Once again, LinkedIn does not even appear on this list.
The increasing sizes of creator funds should be an alarm bell for the creator economy. We worry this starts to look like music tech where anyone who wants to use music in their platform has to have a massive war chest to pay the labels. This has prevented a lot of innovation in music tech (see the demise of Turntable as an example).
Is UGC truly dead? Have we reached a point now where anyone who wants to build a platform where creators create content on their platform has to lead with dollars?
How diverse will these fund payouts really be? Creator view counts are relative to their category. The best whiskey influencer in the world is never going to garner the same views as a more broad-based entertainment creator.
How transparent will these funds be? As the platforms constantly look to develop content area that they see emerging (e.g. ASMR, GenZ financial education) will they just use these funds to boost attention from creators in these areas. In other words, is this just their creator programming budget masked as a more altruistic endeavor.

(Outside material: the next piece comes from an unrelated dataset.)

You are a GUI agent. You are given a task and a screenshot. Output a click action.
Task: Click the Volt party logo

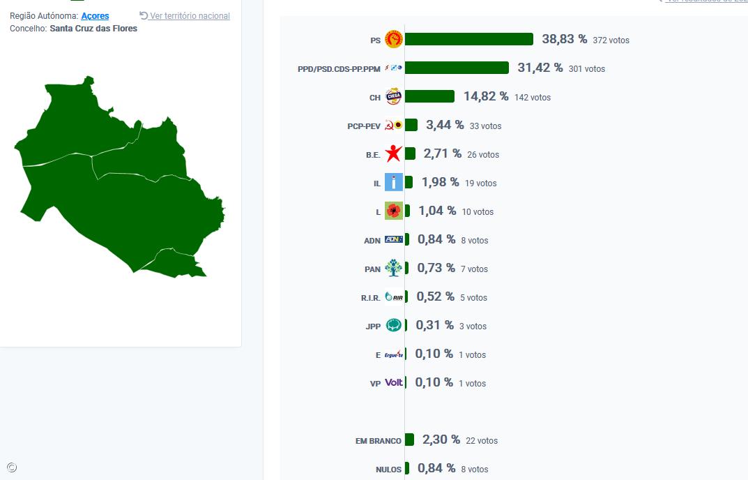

Could we be witnessing the emergence of a new “content equity” dividend model. Much like some companies provide a dividend to their shareholders, once can look at Creator Funds as a dividend to a different type of equity holder in the business. Rather than investing their money, creators have invested their time and content “into” the platform. As creator funds are deployed and the results are calculated, we could see a much larger push in this direction where platforms allocate a notable portion of their income into a creator dividend which continues to spin the flywheel.
Will this result in expander economics or extractor economics? Will YouTube’s shorts fund generate 1000s of net new creators who flock to the new format to try and establish themselves or will this drive 1000s of creators to try and siphon traffic from other platforms to shorts?
Is the fundamentally a genius profitable economic investment by the platform companies (Substack has alluded to the fact that it has been for them) and will it be adopted by other media companies. If the PGA’s experiment works we’d say this is just the beginning of “attention funds”.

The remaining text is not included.